Task to carry out | Wherever "each" turns up in the entries, copy out the line that holds it.
________________________________________
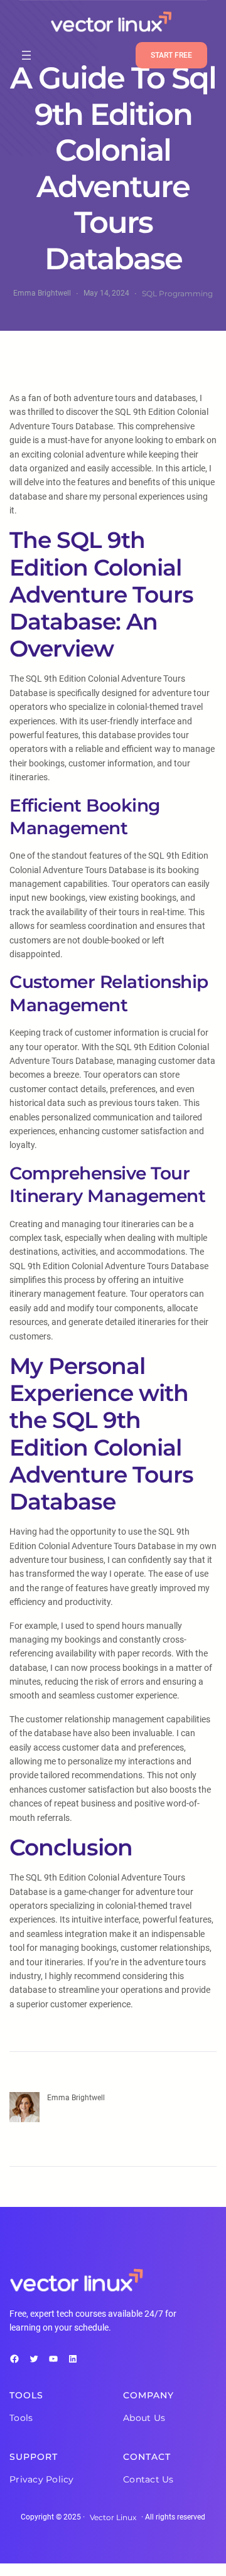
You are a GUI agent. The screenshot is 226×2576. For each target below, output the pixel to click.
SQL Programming (177, 293)
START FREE (171, 55)
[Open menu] (26, 55)
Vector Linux (113, 2517)
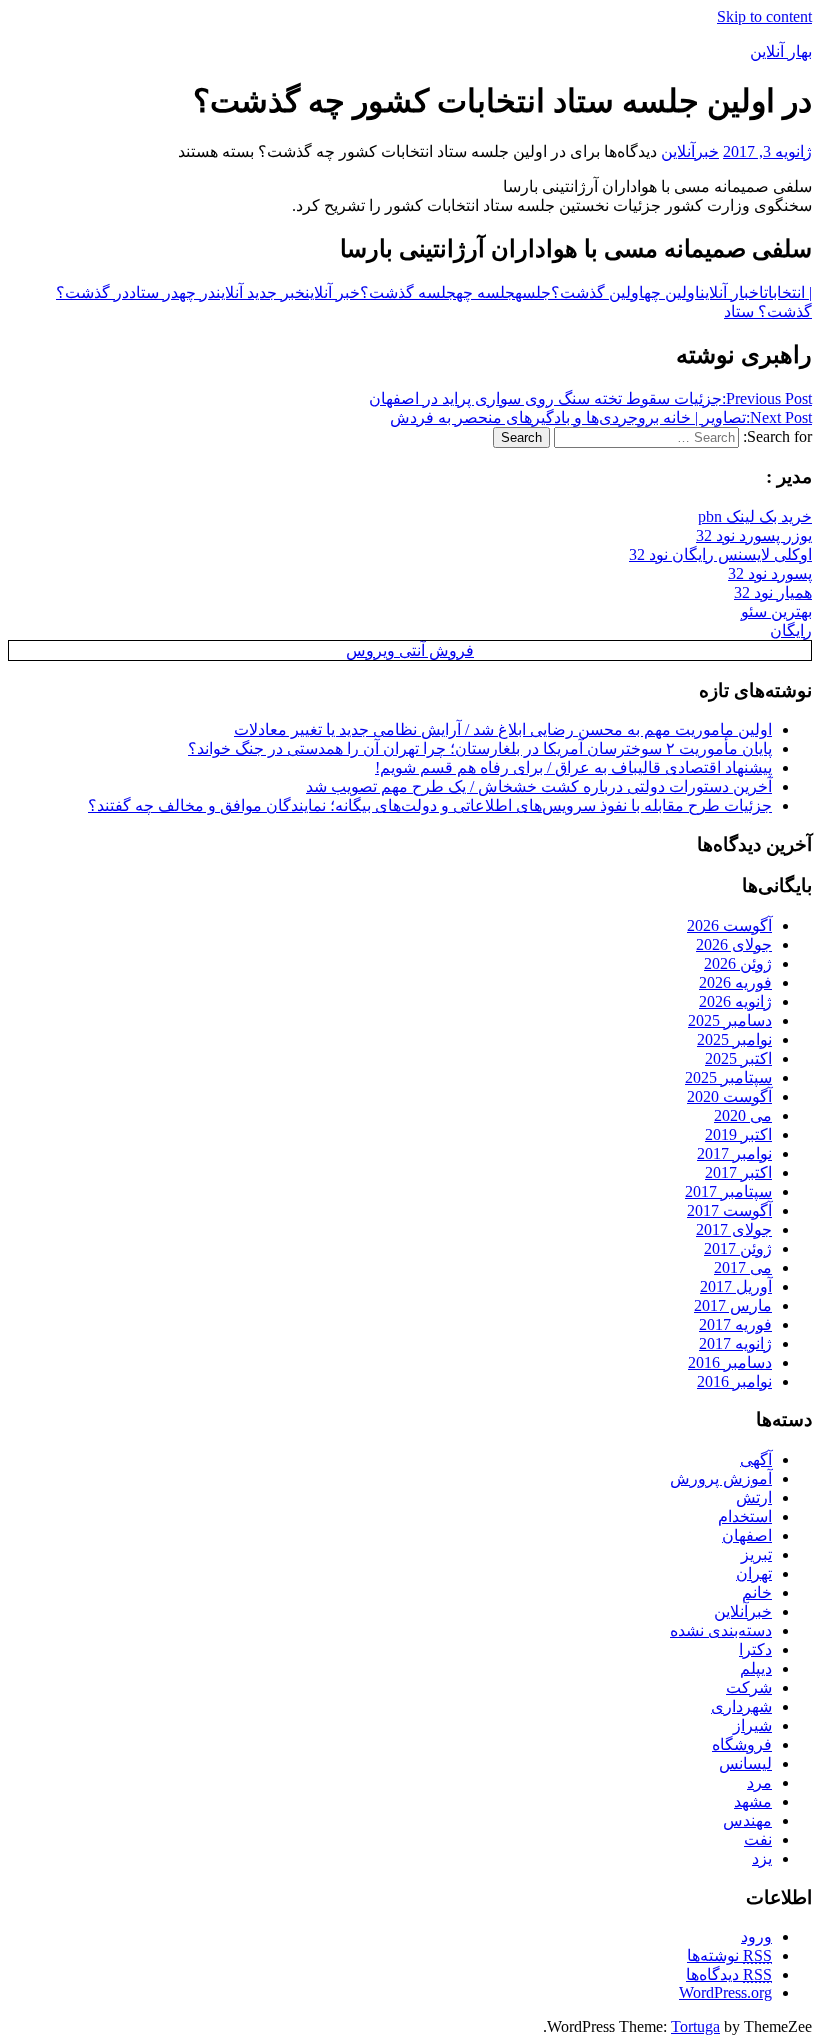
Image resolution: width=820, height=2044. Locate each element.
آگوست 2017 (729, 1210)
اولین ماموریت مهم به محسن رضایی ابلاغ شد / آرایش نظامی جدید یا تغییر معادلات (503, 729)
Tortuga (695, 2026)
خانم (757, 1592)
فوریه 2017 (735, 1324)
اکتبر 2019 (738, 1134)
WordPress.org (725, 1992)
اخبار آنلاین (732, 292)
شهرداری (741, 1706)
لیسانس (745, 1763)
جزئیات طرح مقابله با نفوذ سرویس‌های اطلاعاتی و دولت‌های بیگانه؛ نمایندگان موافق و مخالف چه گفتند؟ (430, 805)
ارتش (754, 1497)
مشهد (753, 1801)
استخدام (745, 1516)
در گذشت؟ (92, 292)
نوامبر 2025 (734, 1039)
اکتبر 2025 (738, 1058)
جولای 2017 (734, 1229)
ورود (756, 1936)
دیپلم (756, 1668)
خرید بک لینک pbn (755, 516)
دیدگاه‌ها (729, 1974)
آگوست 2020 (729, 1096)
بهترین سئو (776, 611)
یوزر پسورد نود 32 (754, 535)
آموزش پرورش (721, 1478)
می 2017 (743, 1267)
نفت (758, 1839)
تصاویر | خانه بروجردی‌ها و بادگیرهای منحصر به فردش (601, 417)
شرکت (749, 1687)
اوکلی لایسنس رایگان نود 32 (720, 554)
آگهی (756, 1459)
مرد (759, 1782)
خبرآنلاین (690, 151)
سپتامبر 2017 (728, 1191)
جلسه (533, 292)
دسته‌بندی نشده (721, 1630)
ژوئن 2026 (738, 963)
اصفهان (747, 1535)
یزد (762, 1858)
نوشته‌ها (729, 1955)
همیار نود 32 (773, 592)
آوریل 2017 (736, 1286)
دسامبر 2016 (730, 1362)
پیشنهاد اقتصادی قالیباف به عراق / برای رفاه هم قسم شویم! (573, 767)
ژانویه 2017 (735, 1343)
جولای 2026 (734, 944)
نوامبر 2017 (734, 1153)
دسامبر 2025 (730, 1020)
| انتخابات (788, 292)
________________________________________
Task response |
You are a GUI agent. The screenshot is 226×2576. For each target below, output the pixel to click.
Image resolution: width=820, height=2044. Locate each element.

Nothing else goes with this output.